1. Calling Visual.PointToScreen on a point within your onscreen image
2. Calling MonitorFromPoint in User32.dll to get the hMonitor
3. Calling Direct3DCreate9 in d3d9.dll to get a pD3D
4. Calling pD3D->GetAdapterCount() to count adapters
5. Iterating from 0 to count-1 and calling pD3D->GetAdapterMonitor() and comparing with the previously retrieved hMonitor to determine the adapter index
6. Calling pD3D->CreateDevice() to create the device itself

I would probably do most of this in a separate library coded in C++/CLR because that approach is familiar to me, but you may find it easy to translate it to pure C# and managed code using using SlimDX. I haven't tried that yet.

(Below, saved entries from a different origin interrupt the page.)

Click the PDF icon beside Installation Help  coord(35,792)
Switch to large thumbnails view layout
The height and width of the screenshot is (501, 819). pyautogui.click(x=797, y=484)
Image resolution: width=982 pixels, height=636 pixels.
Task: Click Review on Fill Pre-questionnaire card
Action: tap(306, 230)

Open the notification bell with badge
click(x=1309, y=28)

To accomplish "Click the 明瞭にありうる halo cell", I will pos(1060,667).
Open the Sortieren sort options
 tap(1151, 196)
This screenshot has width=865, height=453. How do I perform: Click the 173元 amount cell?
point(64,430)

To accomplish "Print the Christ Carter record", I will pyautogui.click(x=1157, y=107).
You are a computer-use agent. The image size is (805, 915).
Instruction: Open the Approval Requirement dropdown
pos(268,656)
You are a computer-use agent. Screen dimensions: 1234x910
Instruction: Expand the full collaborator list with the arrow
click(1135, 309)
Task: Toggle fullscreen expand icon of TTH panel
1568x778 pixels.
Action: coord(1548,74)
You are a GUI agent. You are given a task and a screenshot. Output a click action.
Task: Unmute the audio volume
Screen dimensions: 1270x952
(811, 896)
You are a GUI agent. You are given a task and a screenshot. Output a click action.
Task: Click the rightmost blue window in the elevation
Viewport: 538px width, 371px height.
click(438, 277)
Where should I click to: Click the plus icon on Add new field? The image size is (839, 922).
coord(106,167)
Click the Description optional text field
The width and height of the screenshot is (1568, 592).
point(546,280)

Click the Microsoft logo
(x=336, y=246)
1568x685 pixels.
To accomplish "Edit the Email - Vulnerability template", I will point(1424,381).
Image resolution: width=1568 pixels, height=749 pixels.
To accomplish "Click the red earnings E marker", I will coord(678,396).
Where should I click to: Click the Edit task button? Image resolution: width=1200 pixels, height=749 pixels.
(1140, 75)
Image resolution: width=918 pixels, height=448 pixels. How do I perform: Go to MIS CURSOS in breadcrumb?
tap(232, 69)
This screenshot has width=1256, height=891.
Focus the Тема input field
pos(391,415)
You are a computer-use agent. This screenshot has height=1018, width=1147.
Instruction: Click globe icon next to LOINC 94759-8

I think the issue here indeed is that the software renderer for WPF does not perform mip-mapping and multi-level anti aliasing. Rather than using RanderTargetBitmap, you may be able to create an DrawingImage whose ImageSource is the 3D scene you want to render. In theory, the hardware render should produce the scene image, which you can then programmatically extract from the DrawingImage.

I don't know what mip-mapping is (or whether the software renderer does that and/or multi-level anti-aliasing), but I do recall a post by Charles Petzold a while ago that was all about printing hi-res WPF 3D visuals.

I tried it out with your sample code and it appears to work great. So, I assume you just needed to scale things up a bit.

You need to set Stretch to None on the rtbImage and modify the Click event handler as follows:

private void Button_Click(object sender, RoutedEventArgs e)
{
    // Scale dimensions from 96 dpi to 600 dpi.
    double scale = 600 / 96;

    RenderTargetBitmap bmp =
        new RenderTargetBitmap
        (
            (int)(scale * (viewport3D.ActualWidth + 1)),
            (int)(scale * (viewport3D.ActualHeight + 1)),
            scale * 96,
            scale * 96,
            PixelFormats.Default
        );
    bmp.Render(viewport3D);

    rtbImage.Source = bmp;

    viewport3D.Visibility = Visibility.Collapsed;
    rtbImage.Visibility = Visibility.Visible;
}

Hope that solves your problem!

I've also had a few useful answers to this question over at the Windows Presentation Foundation forums at http://social.msdn.microsoft.com/Forums/en-US/wpf/thread/50989d46-7240-4af5-a8b5-d034cb2a498b/.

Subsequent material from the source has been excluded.